The Lefty elite can't stomach that the POTUS might actually attempt to do something good for the average American, like trying to fix the "Affordabilty" crisis, as the chattering class refers to it. Hell, he might even succeed, if gas prices are any indication.
He’s making the affordability crisis worse, not better, with his policies. Then he tries to force others to cover his failure.
Look at agriculture. Tariffs lead to lower sales and profits for the farmers (particularly soybean farmers), so Trump gives them billions to cover the loss. But the underlying problem remains because it is the policy that is causing the problem.
Then you should be extremely happy Trump isn't honoring those payments huh?
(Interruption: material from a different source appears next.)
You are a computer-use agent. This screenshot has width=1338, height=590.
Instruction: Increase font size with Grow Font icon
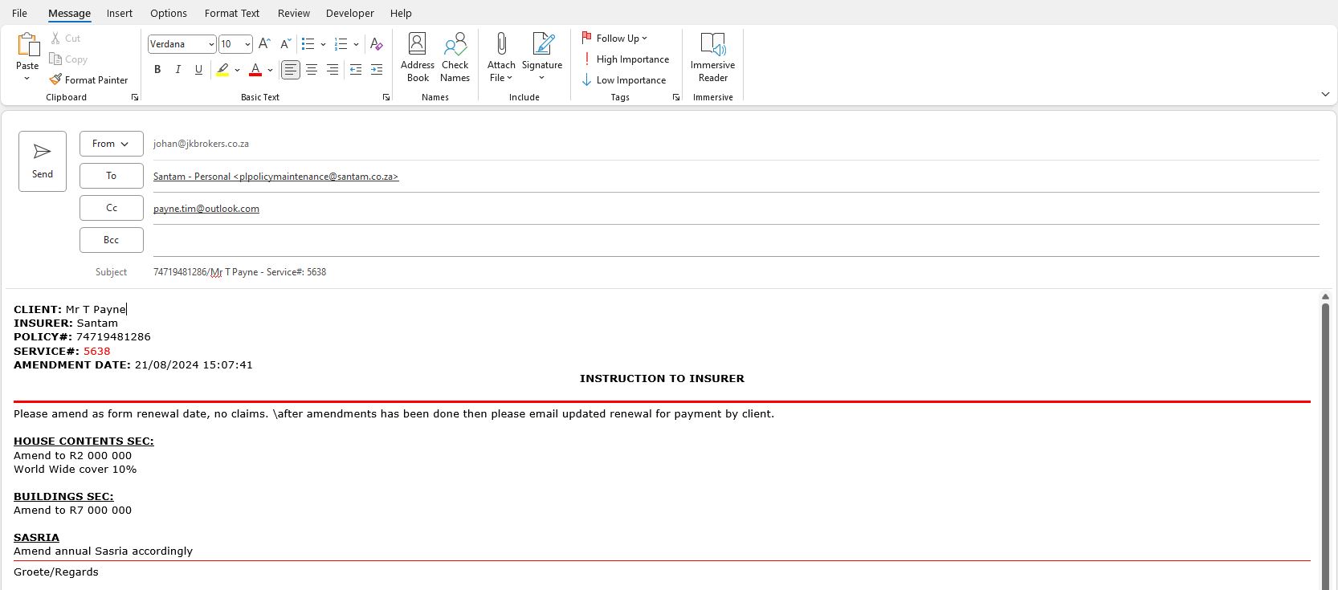coord(264,44)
https://sustainableagriculture.net/blog/trump-denies-over-2-billion-in-payments-owed-to-30000-farmers/
Or are you going to play the d*mned if he does and d*mned if he doesn't game?
I have not fallen into the trap that Trump can only be viewed as Orange Man Bad or joined his sycophant equivalent of UAW committee men defending his every policy. When BlackRock buys houses and rents them out, they have no interest in the renters obeying the community's ordinances. I agree with Trump on this move. Trump needs Powell to cut interest rates to offset the adverse effects of his overbroad tariff policies. I say "over broad," but maybe "incoherent" might also apply. He TACOS on tariffs because of his short-sighted view on their impacts.